MP/zineb abou abdelah

Mme Keltoum Naïm, membre du Groupe Haraki à la Chambre des Représentants, a affirmé que les mécanismes de contrôle actuels sont désormais obsolètes et incapables de contrôler les prix et de lutter contre la spéculation, les intermédiaires et les pratiques abusives, évoquant à cet égard la flambée des prix des légumes, du poisson et des viandes malgré une offre abondante.

Commentant la réponse du ministre de l’Industrie et du Commerce, M. Ryad Mezzour, à une question au sujet de « l’accompagnement juridique et procédural en vue de la protection des consommateurs », posée par le Groupe Haraki à la Chambre des Représentants lors de la séance des questions orales tenue le lundi 05 janvier 2026, Mme Naïm a rappelé les données publiées par le Haut-Commissariat au Plan en 2025 qui ont relevé que l’indice des prix à la consommation (IPC) a enregistré une hausse annuelle de 2 % en janvier et de 2,6 % en février, sous l’effet de la hausse des prix des denrées alimentaires, avant de diminuer légèrement à 1,6 % en mars. Elle a affirmé que si ces chiffres peuvent paraître modérés sur le plan technique, leur impact quotidien sur le pouvoir d’achat des citoyens est clair et difficile.

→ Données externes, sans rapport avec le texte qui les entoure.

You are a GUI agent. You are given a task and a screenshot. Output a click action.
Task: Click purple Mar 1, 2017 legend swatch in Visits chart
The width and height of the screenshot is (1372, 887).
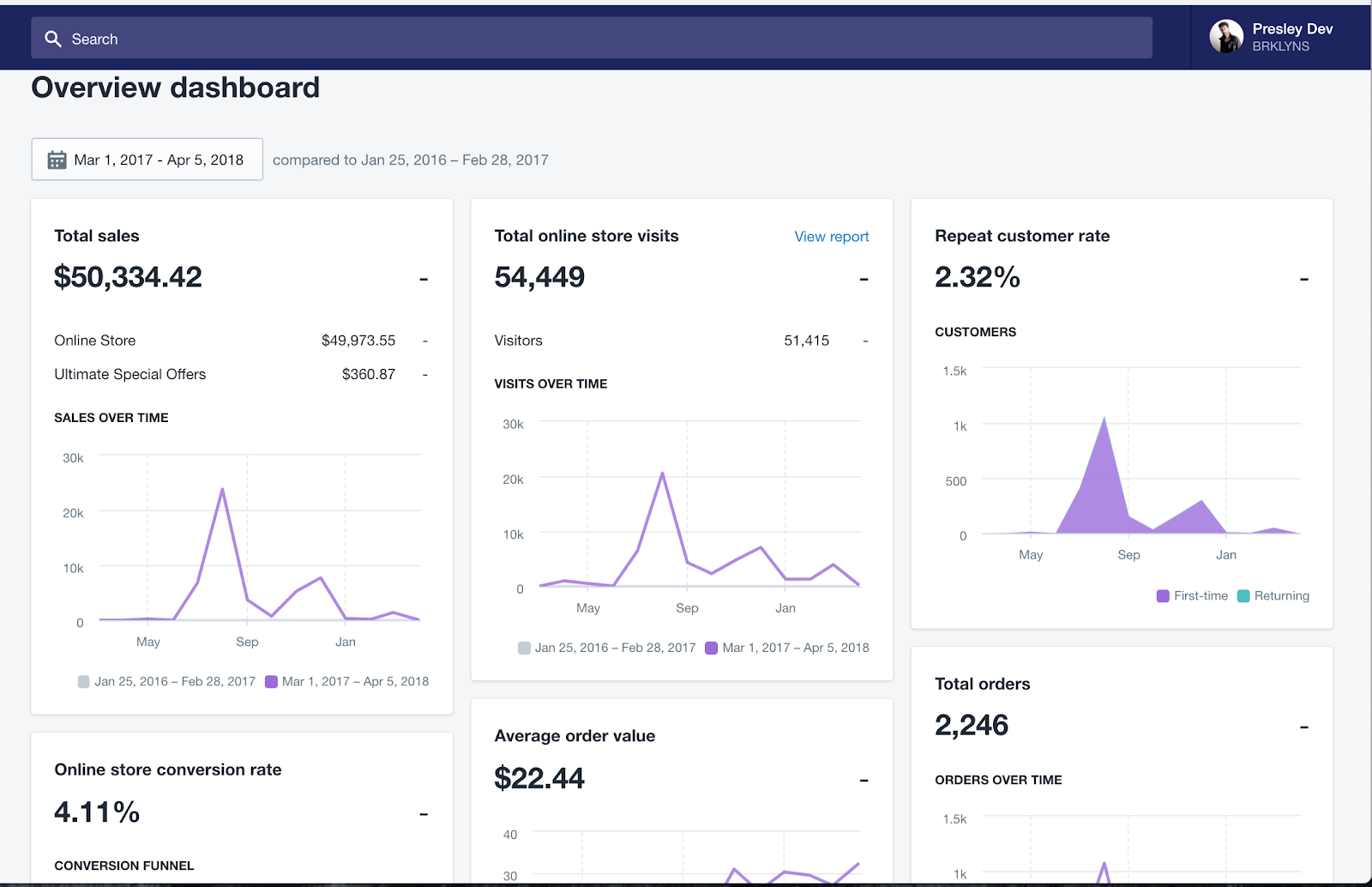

A cet égard, la députée parlementaire harakie a souligné que l’accompagnement juridique et procédural doit évoluer de la logique de la publication et de l’annonce des prix vers la logique de la véritable protection des consommateurs, à travers la mise en place d’un contrôle plus rigoureux, l’activation des sanctions, la corrélation de la responsabilité à la reddition des comptes et l’implication des associations de consommateurs dans le suivi et la dénonciation. Elle s’est interrogée, dans ce sens, sur l’efficacité réelle du contrôle qui est souvent conjoncturel et insuffisant.

Par ailleurs, Mme Naïm a indiqué que « nous sommes à l’approche du mois sacré du Ramadan, qui, d’après les expériences vécues durant les années passées et les données actuelles du marché, s’accompagne chaque année d’une hausse significative des prix des produits de première nécessité, malgré une offre abondante.

Dans ce cadre, la députée parlementaire harakie a souligné que la protection des consommateurs requiert la prise de mesures urgentes avant et après le Ramadan, une révision approfondie du dispositif de contrôle et une actualisation de la législation en vigueur, afin que l’accompagnement juridique et procédural soit véritablement au service des citoyens, qui souffrent de la flambée des prix sans que le gouvernement n’œuvre à l’amélioration à leur pouvoir d’achat.